Given records:
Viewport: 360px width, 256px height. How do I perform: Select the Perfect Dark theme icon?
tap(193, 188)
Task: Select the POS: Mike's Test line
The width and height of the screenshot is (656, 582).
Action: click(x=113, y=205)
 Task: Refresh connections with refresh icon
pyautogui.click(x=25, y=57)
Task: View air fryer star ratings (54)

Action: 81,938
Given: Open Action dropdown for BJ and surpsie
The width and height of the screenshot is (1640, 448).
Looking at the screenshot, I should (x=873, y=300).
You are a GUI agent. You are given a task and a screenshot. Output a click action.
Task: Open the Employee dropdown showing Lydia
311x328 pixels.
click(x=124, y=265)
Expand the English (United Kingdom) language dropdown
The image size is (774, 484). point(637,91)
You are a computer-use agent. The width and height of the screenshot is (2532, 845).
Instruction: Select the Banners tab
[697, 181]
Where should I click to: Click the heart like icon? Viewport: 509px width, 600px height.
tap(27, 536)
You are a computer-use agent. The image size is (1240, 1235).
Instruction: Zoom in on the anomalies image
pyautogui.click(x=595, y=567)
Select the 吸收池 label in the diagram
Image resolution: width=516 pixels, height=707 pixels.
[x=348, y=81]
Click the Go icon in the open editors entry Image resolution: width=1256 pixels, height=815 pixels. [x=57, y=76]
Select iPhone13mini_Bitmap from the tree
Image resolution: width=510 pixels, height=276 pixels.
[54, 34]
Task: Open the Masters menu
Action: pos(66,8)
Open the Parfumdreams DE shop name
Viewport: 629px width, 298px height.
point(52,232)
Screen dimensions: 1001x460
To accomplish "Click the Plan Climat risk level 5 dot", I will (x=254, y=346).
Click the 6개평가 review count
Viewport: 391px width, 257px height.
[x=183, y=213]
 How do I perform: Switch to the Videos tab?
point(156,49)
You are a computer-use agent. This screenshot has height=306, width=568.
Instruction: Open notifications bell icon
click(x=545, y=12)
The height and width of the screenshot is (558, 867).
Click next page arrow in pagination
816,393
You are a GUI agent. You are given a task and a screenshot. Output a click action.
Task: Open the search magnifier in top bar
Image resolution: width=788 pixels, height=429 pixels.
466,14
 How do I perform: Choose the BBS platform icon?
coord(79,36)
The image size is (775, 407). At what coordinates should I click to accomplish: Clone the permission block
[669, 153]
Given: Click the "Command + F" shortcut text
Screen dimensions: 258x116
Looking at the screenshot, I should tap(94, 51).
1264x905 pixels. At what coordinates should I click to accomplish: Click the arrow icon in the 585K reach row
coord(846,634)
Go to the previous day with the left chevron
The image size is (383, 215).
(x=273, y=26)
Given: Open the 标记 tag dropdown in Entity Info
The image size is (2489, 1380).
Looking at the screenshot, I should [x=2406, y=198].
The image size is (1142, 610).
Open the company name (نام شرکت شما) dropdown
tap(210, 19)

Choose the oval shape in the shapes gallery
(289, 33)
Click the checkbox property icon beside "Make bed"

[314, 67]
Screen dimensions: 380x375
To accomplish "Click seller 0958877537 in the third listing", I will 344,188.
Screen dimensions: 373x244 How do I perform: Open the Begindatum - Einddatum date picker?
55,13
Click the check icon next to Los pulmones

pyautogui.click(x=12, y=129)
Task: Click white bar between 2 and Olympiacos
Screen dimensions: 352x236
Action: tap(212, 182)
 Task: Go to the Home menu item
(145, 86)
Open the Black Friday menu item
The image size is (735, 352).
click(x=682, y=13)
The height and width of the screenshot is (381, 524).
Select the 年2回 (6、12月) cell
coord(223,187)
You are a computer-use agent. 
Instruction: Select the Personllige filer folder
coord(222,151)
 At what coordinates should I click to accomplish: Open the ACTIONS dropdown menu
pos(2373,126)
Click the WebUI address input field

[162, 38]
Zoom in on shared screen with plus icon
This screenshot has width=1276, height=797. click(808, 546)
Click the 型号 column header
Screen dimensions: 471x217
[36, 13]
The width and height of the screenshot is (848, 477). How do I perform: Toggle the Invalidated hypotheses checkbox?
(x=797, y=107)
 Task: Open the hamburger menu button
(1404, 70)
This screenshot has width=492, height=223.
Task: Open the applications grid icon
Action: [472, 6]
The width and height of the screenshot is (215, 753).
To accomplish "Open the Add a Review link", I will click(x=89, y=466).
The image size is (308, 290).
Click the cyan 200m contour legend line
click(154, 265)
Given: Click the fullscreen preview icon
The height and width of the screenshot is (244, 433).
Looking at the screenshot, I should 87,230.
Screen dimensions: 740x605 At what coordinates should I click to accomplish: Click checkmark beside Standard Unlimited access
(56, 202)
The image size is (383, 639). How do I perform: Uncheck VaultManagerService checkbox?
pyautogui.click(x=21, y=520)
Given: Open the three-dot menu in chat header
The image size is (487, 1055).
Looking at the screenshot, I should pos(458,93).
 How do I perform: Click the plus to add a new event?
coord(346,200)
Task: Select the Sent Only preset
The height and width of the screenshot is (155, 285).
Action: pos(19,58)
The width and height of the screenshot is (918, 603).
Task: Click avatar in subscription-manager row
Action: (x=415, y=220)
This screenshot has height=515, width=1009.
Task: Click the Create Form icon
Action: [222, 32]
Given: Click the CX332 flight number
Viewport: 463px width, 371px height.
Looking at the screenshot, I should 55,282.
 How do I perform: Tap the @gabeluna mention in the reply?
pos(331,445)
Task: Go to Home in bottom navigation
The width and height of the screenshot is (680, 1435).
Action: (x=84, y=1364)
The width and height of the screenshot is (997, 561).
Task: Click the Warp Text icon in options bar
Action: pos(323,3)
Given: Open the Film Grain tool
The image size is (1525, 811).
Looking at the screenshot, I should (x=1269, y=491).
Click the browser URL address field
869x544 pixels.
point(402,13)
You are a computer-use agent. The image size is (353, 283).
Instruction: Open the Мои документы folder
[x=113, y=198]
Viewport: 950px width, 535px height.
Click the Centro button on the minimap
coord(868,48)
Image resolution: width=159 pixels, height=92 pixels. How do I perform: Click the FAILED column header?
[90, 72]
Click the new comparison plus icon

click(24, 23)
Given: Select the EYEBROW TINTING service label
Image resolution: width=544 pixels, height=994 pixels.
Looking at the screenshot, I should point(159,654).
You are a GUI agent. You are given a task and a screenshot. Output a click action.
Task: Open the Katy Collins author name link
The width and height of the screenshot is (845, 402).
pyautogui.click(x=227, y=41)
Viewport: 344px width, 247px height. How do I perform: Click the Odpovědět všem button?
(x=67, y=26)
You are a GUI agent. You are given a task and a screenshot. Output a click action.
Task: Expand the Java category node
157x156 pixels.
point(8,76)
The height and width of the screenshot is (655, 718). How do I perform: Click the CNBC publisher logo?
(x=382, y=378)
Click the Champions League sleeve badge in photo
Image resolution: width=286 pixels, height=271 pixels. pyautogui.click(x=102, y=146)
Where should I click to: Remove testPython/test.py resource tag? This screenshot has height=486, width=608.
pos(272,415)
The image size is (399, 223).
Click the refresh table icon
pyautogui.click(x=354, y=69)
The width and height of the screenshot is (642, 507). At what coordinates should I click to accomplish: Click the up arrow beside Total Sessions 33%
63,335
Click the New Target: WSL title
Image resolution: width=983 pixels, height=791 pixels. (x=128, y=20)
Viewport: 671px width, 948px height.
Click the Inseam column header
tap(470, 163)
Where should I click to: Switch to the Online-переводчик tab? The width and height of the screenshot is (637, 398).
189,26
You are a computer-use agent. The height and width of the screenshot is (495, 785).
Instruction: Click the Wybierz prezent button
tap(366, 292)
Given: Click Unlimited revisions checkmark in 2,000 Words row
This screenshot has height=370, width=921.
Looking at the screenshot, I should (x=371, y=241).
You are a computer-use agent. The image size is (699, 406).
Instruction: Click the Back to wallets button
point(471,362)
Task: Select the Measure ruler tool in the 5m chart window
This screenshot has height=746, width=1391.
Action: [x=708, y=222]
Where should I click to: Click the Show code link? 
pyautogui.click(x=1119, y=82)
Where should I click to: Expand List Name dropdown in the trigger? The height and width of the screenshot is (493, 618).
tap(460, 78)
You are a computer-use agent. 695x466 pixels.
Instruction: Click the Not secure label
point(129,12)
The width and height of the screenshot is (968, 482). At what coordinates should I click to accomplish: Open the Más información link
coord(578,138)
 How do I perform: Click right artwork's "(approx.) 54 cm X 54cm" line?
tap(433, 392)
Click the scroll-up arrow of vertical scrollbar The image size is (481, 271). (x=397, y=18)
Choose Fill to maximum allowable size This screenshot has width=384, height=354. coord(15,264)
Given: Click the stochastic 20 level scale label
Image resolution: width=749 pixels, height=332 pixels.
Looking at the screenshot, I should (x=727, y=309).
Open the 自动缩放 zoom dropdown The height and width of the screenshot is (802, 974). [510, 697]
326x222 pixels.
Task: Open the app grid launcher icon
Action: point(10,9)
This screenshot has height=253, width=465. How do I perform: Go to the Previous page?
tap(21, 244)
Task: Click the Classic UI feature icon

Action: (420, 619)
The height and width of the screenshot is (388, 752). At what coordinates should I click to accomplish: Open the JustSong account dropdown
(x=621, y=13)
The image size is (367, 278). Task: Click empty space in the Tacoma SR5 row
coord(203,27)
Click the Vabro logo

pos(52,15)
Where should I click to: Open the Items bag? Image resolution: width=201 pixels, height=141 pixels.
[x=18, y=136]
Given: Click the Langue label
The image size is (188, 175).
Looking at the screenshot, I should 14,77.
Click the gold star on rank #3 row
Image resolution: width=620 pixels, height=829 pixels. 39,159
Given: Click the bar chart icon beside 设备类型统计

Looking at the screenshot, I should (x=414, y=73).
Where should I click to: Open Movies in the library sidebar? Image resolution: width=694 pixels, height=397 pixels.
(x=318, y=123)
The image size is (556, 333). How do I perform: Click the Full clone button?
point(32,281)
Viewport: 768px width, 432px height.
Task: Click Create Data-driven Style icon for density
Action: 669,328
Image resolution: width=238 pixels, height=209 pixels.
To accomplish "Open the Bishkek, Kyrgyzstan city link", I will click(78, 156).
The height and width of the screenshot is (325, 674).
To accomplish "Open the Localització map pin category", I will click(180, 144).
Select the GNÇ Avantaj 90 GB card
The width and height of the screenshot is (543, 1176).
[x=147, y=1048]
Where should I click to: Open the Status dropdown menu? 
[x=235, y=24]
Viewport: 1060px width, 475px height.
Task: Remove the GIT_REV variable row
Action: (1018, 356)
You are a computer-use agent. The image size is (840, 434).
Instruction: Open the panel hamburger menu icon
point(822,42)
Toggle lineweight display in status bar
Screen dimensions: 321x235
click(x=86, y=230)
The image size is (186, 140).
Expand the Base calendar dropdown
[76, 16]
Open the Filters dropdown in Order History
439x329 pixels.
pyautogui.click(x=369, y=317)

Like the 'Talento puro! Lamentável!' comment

Work item: Please reproduce exactly the lines in the listing above from the one containing "Image resolution: width=788" through the one containing "Go to the previous day with the left chevron", both included, and nothing more.

Your solution:
Image resolution: width=788 pixels, height=429 pixels.
466,14
 How do I perform: Choose the BBS platform icon?
coord(79,36)
The image size is (775, 407). At what coordinates should I click to accomplish: Clone the permission block
[669, 153]
Given: Click the "Command + F" shortcut text
Screen dimensions: 258x116
Looking at the screenshot, I should tap(94, 51).
1264x905 pixels. At what coordinates should I click to accomplish: Click the arrow icon in the 585K reach row
coord(846,634)
Go to the previous day with the left chevron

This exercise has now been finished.